Geral
Bolsas europeias recuam com setor de luxo em baixa e tensões entre EUA e Irã
Queda de ações de luxo e incertezas geopolíticas pressionam índices; produção industrial da zona do euro surpreende positivamente.
As principais bolsas da Europa encerraram a sessão desta quarta-feira, 15, predominantemente em queda, impactadas principalmente pelo forte recuo do setor de luxo, que penalizou o índice francês CAC 40 após a divulgação de balanços fracos. O cenário ainda foi marcado pela cautela diante das tensões entre Estados Unidos e Irã.
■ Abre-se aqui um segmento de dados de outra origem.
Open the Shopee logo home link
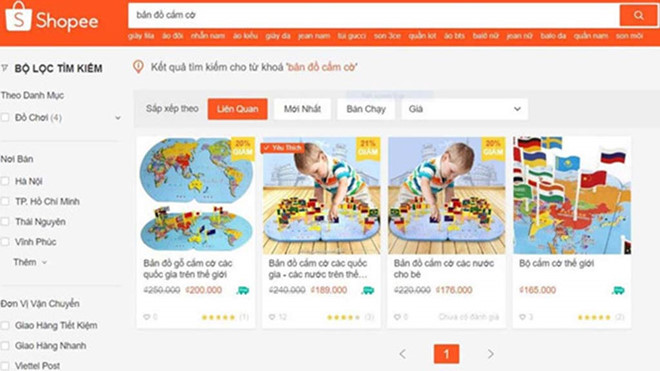[x=51, y=18]
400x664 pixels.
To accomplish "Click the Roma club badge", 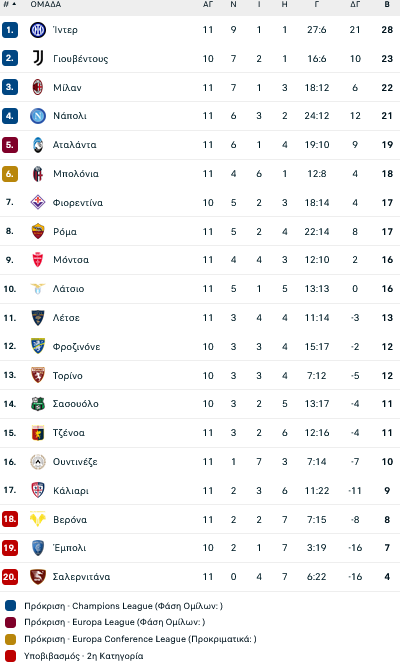I will click(x=38, y=231).
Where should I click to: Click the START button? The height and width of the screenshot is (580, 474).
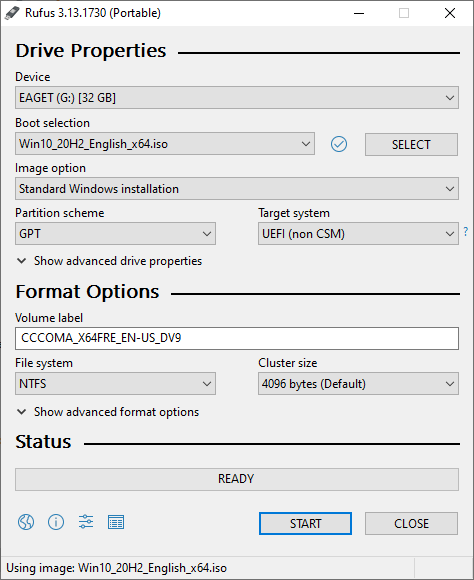305,523
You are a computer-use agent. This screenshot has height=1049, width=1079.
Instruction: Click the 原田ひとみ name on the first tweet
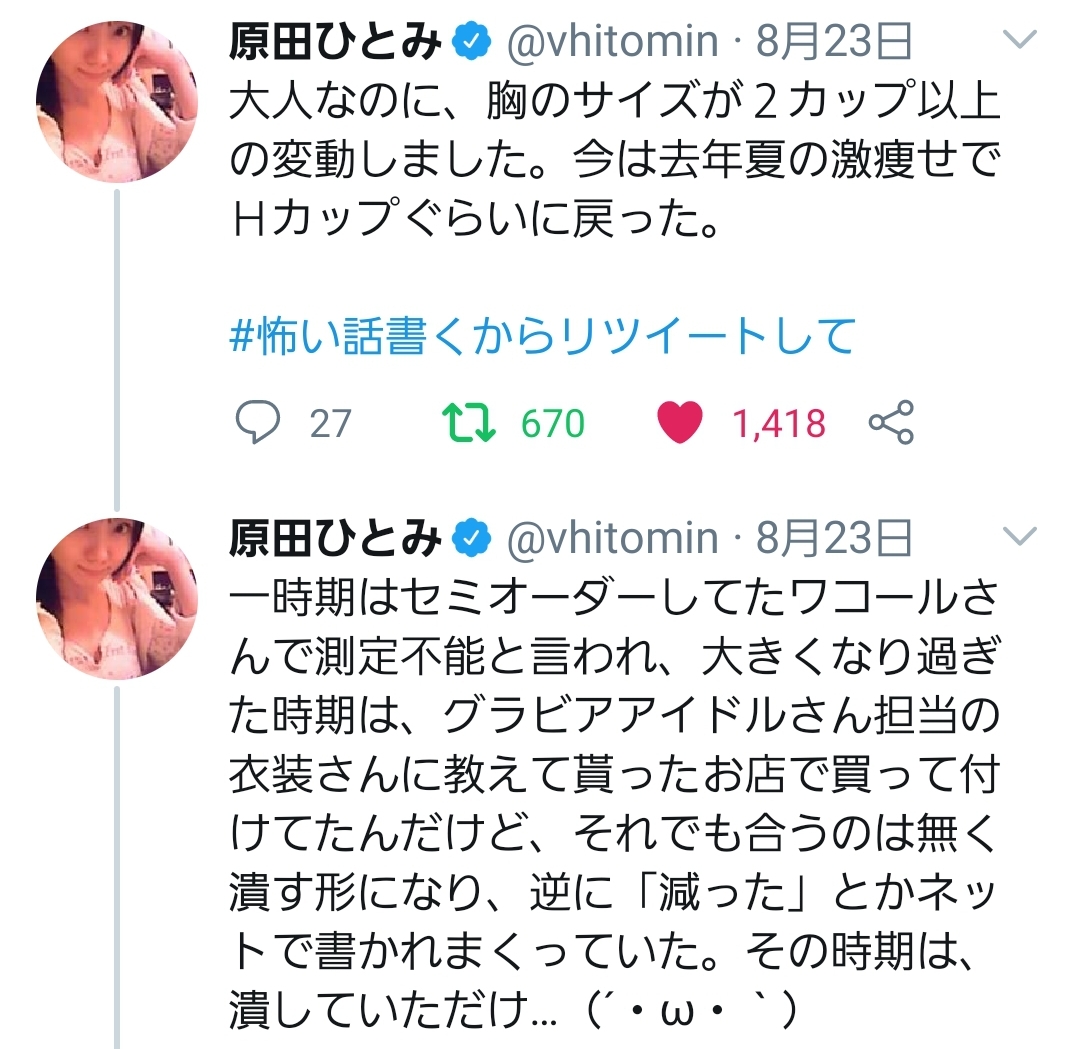[335, 41]
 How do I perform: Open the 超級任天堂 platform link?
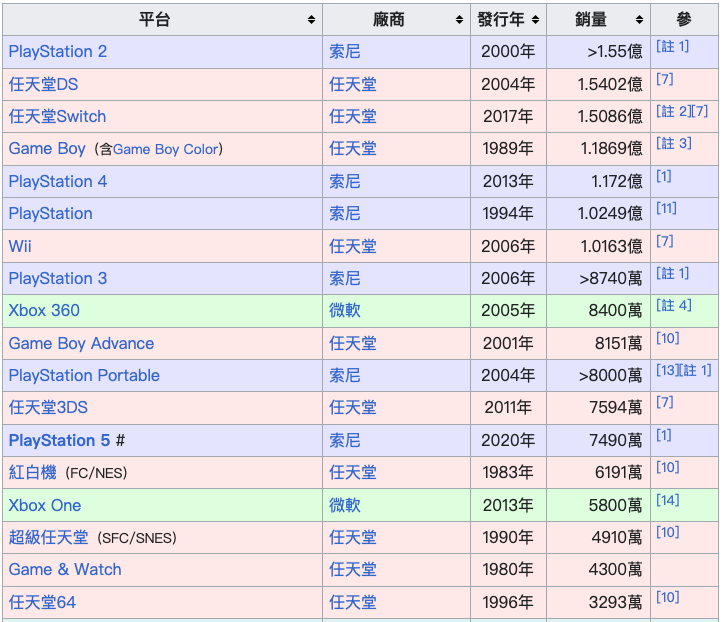click(48, 537)
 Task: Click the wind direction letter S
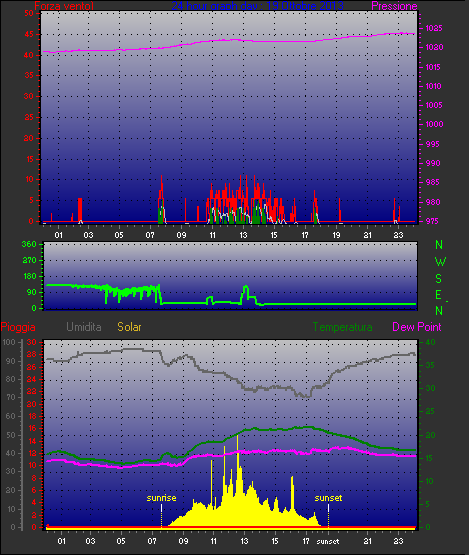[x=439, y=279]
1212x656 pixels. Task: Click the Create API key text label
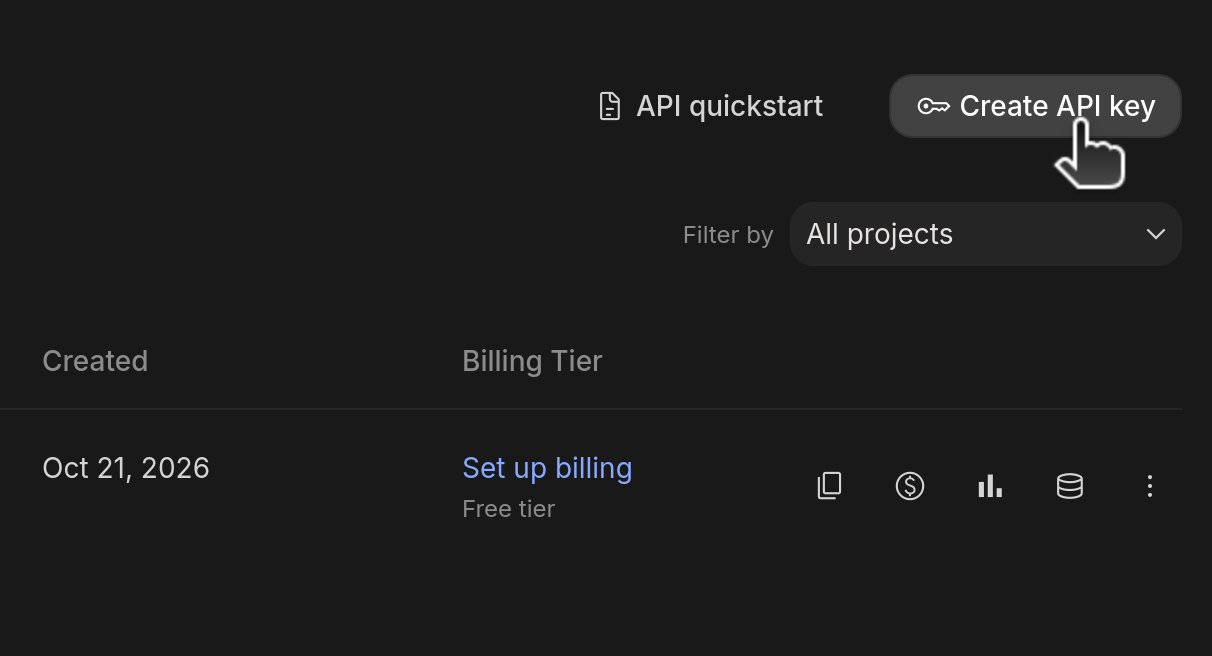click(1057, 106)
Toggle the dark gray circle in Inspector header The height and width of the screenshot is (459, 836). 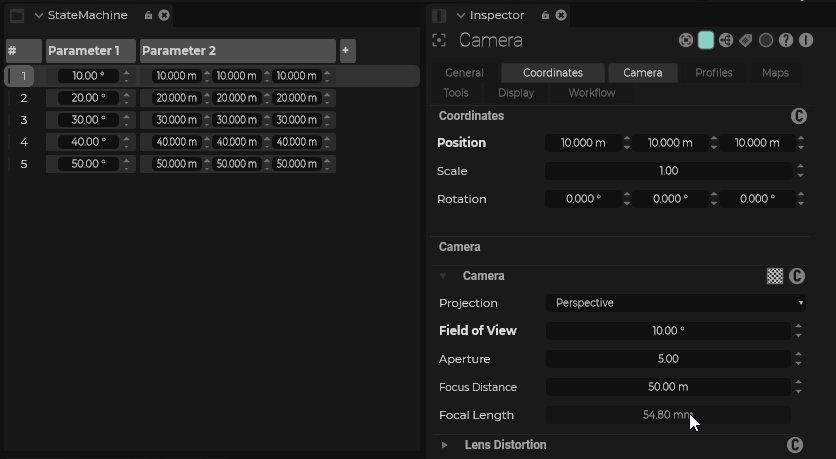pyautogui.click(x=766, y=41)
A possibilidade de retomada das negociações internacionais chegou a limitar parte das perdas durante o pregão, influenciando também a oscilação dos preços do petróleo. No entanto, esses fatores não foram suficientes para sustentar ganhos nos mercados acionários.
Em Londres, o FTSE 100 caiu 0,47%, fechando a 10.559,58 pontos. O DAX, de Frankfurt, avançou 0,18%, a 24.087,42 pontos. Em Paris, o CAC 40 recuou 0,64%, para 8.274,57 pontos. Em Milão, o FTSE MIB registrou queda de 0,04%, a 48.155,82 pontos. O Ibex 35, de Madri, perdeu 0,55%, a 18.185,80 pontos. Já o PSI 20, de Lisboa, recuou 0,18%, a 9.345,36 pontos. Os dados ainda são preliminares.
Segundo o ANZ, o choque de energia provocado pelo conflito no Oriente Médio representa um risco estagflacionário para a economia global. Já a Columbia Threadneedle avalia que, mesmo com um eventual acordo, a normalização no Estreito de Ormuz pode demorar. O Goldman Sachs, por sua vez, destacou a redução do prêmio de risco no petróleo devido ao aumento das chances de negociação.
No mercado de ações, o setor de luxo liderou as perdas, com retração de 3,03%. O destaque negativo ficou para a Kering, que despencou 9,2% após registrar queda nas vendas da Gucci, e para a Hermès, que recuou 8,2%.
Em Amsterdã, a ASML caiu 4,1%, mesmo após elevar suas projeções de vendas impulsionadas pela demanda por inteligência artificial (IA). Preocupações com bloqueios logísticos decorrentes do fechamento do Estreito de Ormuz continuam afetando o setor de tecnologia. Já a Stellantis teve alta de 1,9% em Frankfurt, impulsionada pelo aumento dos embarques no primeiro trimestre.
A volatilidade do petróleo também pressionou as ações da BP, que recuaram cerca de 0,5%, mesmo após uma atualização operacional considerada melhor que o esperado pelo Citi.
No cenário macroeconômico, a produção industrial da zona do euro avançou 0,4% em fevereiro, superando levemente as expectativas dos analistas. Investidores também acompanham atentamente os discursos de dirigentes de bancos centrais durante as reuniões de Primavera do Fundo Monetário Internacional (FMI).